La politique, c'est « la science des affaires de la Cité ». Dans le football, avoir du sens politique revient à savoir se placer dans la gestion des affaires d'un club, c'est-à-dire un environnement complexe, parfois hostile. Rafa Benítez, sous ses faux airs de François Hollande, n'a aucun talent politique. Sacré entraîneur le plus doué de sa génération par Arrigo Sacchi, l'Espagnol a rarement su faire les bons choix aux bons moments. Un souci de timing qui l'a ralenti dans la course qui l'opposait à José Mourinho et Carlo Ancelotti, entre autres. La science, oui. Les affaires, non. Finalement, le succès d'une carrière d'entraîneur dépend-elle plus de la politique que du talent ?

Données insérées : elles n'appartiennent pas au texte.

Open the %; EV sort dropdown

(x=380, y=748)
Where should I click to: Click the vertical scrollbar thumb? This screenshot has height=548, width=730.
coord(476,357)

Tout comme celle des joueurs, la carrière d’un entraîneur tient à des détails. Peu importe le talent et la détermination, une signature sur tel ou tel contrat peut tout changer. En choisissant tel club, ou en se laissant guider par tel projet, le Mister accepte de se fondre dans un univers dont il n’est pas complètement le maître, mais dont les succès lui seront éternellement associés. Ce qui est intéressant, c’est que ce choix est souvent encore plus important que la qualité intrinsèque de l’entraîneur.

Mancini et Ancelotti, ex-joueurs politiques

Certains coachs sont devenus des experts en la matière. En première place, Roberto Mancini. À l’Inter, Mancini arrive avant le Calciopoli, quand Moratti dépense sans compter, pour ensuite terrasser toute l’Italie après 2006. À Manchester, il a le flair de séduire une direction au budget illimité. Quand il part à Istanbul, c’est pour guider Sneijder et Drogba. Et quand la Fiorentina est sur le point de faire faillite, il sait démissionner et se relancer à temps. Tomber à la tête d’équipes riches, c’est un talent qu’il faut reconnaître. Un savoir-faire que partage Carlo Ancelotti dans son expérience européenne. L’arrivée à point dans le Chelsea de Guus Hiddink, l’une des équipes les plus abouties de la dernière décennie. Et surtout son atterrissage à Madrid : après trois saisons de travail de Mourinho, trois demi-finales de C1, dans un groupe expérimenté, titré, mais encore ambitieux. Capolavoro. Deux joueurs ayant été des vedettes, qui connaissent le milieu, les hommes, et ont su se frayer un chemin, s’imposer, se politiser. Déjà à la Samp, Mancini avait été décrit comme un joueur-dirigeant par David Platt.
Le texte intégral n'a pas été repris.